(Saved entries)
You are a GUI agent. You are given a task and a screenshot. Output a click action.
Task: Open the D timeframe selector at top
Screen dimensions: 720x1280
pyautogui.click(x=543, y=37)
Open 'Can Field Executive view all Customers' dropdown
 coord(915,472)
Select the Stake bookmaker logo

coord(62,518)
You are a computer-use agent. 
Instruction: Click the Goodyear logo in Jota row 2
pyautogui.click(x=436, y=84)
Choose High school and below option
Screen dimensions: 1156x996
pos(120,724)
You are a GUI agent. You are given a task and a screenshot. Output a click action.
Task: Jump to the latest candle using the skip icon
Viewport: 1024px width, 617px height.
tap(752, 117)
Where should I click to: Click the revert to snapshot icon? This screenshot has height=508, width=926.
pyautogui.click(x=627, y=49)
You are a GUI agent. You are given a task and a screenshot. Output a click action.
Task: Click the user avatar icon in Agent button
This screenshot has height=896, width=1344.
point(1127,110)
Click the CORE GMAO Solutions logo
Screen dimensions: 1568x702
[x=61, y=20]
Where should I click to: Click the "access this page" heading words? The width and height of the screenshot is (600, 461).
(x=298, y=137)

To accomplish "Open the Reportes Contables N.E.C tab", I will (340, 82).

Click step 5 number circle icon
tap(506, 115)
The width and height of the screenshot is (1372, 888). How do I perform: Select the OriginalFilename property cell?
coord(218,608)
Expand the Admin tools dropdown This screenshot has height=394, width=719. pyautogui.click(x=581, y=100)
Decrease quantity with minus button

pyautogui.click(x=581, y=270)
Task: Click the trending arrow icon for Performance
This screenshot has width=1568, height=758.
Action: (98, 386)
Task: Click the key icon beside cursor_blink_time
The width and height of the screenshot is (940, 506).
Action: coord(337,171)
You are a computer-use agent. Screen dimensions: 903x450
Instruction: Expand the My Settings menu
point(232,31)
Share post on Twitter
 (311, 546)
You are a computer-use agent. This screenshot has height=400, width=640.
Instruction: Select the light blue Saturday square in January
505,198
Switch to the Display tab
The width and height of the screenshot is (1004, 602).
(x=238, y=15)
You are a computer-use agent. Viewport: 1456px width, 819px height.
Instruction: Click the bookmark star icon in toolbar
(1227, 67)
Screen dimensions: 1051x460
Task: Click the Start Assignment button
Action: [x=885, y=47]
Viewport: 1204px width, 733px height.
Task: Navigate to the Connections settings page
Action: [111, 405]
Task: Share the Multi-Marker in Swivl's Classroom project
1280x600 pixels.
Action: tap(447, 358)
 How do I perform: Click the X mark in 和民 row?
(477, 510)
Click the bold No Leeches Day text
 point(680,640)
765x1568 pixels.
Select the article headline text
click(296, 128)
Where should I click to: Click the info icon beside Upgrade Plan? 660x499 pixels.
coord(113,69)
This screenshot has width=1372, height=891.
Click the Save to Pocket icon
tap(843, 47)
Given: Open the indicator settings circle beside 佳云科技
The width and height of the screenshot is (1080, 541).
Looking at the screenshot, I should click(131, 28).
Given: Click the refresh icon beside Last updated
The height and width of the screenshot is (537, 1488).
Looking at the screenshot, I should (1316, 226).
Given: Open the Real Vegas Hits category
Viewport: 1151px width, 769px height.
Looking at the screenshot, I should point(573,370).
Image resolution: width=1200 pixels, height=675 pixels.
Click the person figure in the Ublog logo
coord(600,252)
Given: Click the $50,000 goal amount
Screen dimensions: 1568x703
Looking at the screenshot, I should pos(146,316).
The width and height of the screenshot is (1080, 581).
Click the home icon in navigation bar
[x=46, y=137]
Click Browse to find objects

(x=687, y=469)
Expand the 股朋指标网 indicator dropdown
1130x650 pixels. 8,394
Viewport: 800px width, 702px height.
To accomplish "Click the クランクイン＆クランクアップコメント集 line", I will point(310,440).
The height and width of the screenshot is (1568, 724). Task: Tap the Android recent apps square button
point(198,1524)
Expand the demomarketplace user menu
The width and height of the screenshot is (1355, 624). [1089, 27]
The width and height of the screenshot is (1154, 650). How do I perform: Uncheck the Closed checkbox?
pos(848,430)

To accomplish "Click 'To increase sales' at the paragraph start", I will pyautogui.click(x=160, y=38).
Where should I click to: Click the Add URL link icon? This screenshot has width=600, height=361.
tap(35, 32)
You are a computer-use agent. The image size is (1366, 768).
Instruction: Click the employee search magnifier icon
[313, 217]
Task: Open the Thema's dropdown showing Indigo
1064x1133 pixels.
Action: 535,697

→ **What you should do**:
Every line above is to be transcribed exactly, with nothing missed.

→ **Exercise response**:
You are a GUI agent. You are given a task and a screenshot. Output a click action.
Task: Open the D timeframe selector at top
Screen dimensions: 720x1280
pyautogui.click(x=543, y=37)
Open 'Can Field Executive view all Customers' dropdown
 coord(915,472)
Select the Stake bookmaker logo

coord(62,518)
You are a computer-use agent. 
Instruction: Click the Goodyear logo in Jota row 2
pyautogui.click(x=436, y=84)
Choose High school and below option
Screen dimensions: 1156x996
pos(120,724)
You are a GUI agent. You are given a task and a screenshot. Output a click action.
Task: Jump to the latest candle using the skip icon
Viewport: 1024px width, 617px height.
tap(752, 117)
Where should I click to: Click the revert to snapshot icon? This screenshot has height=508, width=926.
pyautogui.click(x=627, y=49)
You are a GUI agent. You are given a task and a screenshot. Output a click action.
Task: Click the user avatar icon in Agent button
This screenshot has height=896, width=1344.
point(1127,110)
Click the CORE GMAO Solutions logo
Screen dimensions: 1568x702
[x=61, y=20]
Where should I click to: Click the "access this page" heading words? The width and height of the screenshot is (600, 461).
(x=298, y=137)

To accomplish "Open the Reportes Contables N.E.C tab", I will (340, 82).

Click step 5 number circle icon
tap(506, 115)
The width and height of the screenshot is (1372, 888). How do I perform: Select the OriginalFilename property cell?
coord(218,608)
Expand the Admin tools dropdown This screenshot has height=394, width=719. pyautogui.click(x=581, y=100)
Decrease quantity with minus button

pyautogui.click(x=581, y=270)
Task: Click the trending arrow icon for Performance
This screenshot has width=1568, height=758.
Action: (98, 386)
Task: Click the key icon beside cursor_blink_time
The width and height of the screenshot is (940, 506).
Action: coord(337,171)
You are a computer-use agent. Screen dimensions: 903x450
Instruction: Expand the My Settings menu
point(232,31)
Share post on Twitter
 (311, 546)
You are a computer-use agent. This screenshot has height=400, width=640.
Instruction: Select the light blue Saturday square in January
505,198
Switch to the Display tab
The width and height of the screenshot is (1004, 602).
(x=238, y=15)
You are a computer-use agent. Viewport: 1456px width, 819px height.
Instruction: Click the bookmark star icon in toolbar
(1227, 67)
Screen dimensions: 1051x460
Task: Click the Start Assignment button
Action: [x=885, y=47]
Viewport: 1204px width, 733px height.
Task: Navigate to the Connections settings page
Action: [111, 405]
Task: Share the Multi-Marker in Swivl's Classroom project
1280x600 pixels.
Action: tap(447, 358)
 How do I perform: Click the X mark in 和民 row?
(477, 510)
Click the bold No Leeches Day text
 point(680,640)
765x1568 pixels.
Select the article headline text
click(296, 128)
Where should I click to: Click the info icon beside Upgrade Plan? 660x499 pixels.
coord(113,69)
This screenshot has width=1372, height=891.
Click the Save to Pocket icon
tap(843, 47)
Given: Open the indicator settings circle beside 佳云科技
The width and height of the screenshot is (1080, 541).
Looking at the screenshot, I should click(131, 28).
Given: Click the refresh icon beside Last updated
The height and width of the screenshot is (537, 1488).
Looking at the screenshot, I should (1316, 226).
Given: Open the Real Vegas Hits category
Viewport: 1151px width, 769px height.
Looking at the screenshot, I should point(573,370).
Image resolution: width=1200 pixels, height=675 pixels.
Click the person figure in the Ublog logo
coord(600,252)
Given: Click the $50,000 goal amount
Screen dimensions: 1568x703
Looking at the screenshot, I should pos(146,316).
The width and height of the screenshot is (1080, 581).
Click the home icon in navigation bar
[x=46, y=137]
Click Browse to find objects

(x=687, y=469)
Expand the 股朋指标网 indicator dropdown
1130x650 pixels. 8,394
Viewport: 800px width, 702px height.
To accomplish "Click the クランクイン＆クランクアップコメント集 line", I will point(310,440).
The height and width of the screenshot is (1568, 724). Task: Tap the Android recent apps square button
point(198,1524)
Expand the demomarketplace user menu
The width and height of the screenshot is (1355, 624). [1089, 27]
The width and height of the screenshot is (1154, 650). How do I perform: Uncheck the Closed checkbox?
pos(848,430)

To accomplish "Click 'To increase sales' at the paragraph start", I will pyautogui.click(x=160, y=38).
Where should I click to: Click the Add URL link icon? This screenshot has width=600, height=361.
tap(35, 32)
You are a computer-use agent. The image size is (1366, 768).
Instruction: Click the employee search magnifier icon
[313, 217]
Task: Open the Thema's dropdown showing Indigo
1064x1133 pixels.
Action: 535,697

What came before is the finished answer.